Sessions is echoing the call made by Republican presidential nominee Donald Trump, who called for the Justice Department to launch an “expedited investigation” into the Clinton Foundation, after new allegations emerged that the group pushed for special access to then-Secretary of State Clinton.
“The fundamental thing is you cannot be Secretary of State of the United States of America and use that position to extort or seek contributions to your private foundation,” Sessions said in an interview with CNN. “That is a fundamental violation of law and that does appear to have happened.”
Trump, at a campaign rally Monday night in Akron, Ohio, said the Clintons “made the State Department into the same kind of ‘pay-to-play’ operation as the Arkansas government” — paying the Clinton Foundation “huge sums of money and throw in big speaking fees” to get “to play with the State Department.”
When asked to give examples of how Hillary Clinton extorted money, Sessions said that it was in the way individuals thought they could gain access to the State Department by way of payments to the foundation.
“Why are these people giving money to the foundation,” Sessions asked. “Why are these people in countries that are very poor giving millions of dollars — even hundreds of millions of dollars — to a foundation that doesn’t benefit them?

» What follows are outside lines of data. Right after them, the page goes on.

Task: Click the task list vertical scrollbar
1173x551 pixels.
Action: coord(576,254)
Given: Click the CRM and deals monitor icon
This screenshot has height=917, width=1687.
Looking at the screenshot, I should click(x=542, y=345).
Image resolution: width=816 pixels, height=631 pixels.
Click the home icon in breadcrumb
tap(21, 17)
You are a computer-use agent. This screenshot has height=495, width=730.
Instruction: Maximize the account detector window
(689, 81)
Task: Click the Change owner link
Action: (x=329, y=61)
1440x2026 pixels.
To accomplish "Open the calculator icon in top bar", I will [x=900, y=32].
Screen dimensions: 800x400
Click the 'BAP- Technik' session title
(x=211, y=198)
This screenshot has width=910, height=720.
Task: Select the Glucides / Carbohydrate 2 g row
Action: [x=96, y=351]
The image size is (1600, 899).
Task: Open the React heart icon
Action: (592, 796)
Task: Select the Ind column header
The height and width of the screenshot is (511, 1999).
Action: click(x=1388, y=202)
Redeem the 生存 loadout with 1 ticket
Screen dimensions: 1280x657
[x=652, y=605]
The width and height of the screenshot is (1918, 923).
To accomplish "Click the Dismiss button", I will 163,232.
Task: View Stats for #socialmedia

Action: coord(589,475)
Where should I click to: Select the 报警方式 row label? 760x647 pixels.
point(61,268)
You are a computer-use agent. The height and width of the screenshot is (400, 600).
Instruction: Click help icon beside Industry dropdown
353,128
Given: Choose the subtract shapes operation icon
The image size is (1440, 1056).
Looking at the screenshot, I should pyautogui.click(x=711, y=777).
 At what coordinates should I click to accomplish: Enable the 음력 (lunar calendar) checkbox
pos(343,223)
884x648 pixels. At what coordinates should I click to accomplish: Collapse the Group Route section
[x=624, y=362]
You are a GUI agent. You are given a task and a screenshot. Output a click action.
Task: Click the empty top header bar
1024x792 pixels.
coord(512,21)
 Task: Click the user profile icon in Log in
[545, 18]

“They’re doing it to gain access,” he added. “And you cannot pay for access.”
Sessions said the evidence, which came to light in a new series of emails located on a private server used by Hillary Clinton during her time at the State Department, warrants further study and that FBI Director James Comey had not completed a full investigation.
“There is a cloud over this,” Sessions said, “just because he might conclude that there’s not a chargeable offense does not indicate there’s no wrongdoing.”
Fox News reports on newly emerged documents showing a senior executive at the Clinton Foundation left nearly 150 telephone messages over a two-year period to top Hillary Clinton aides at the State Department.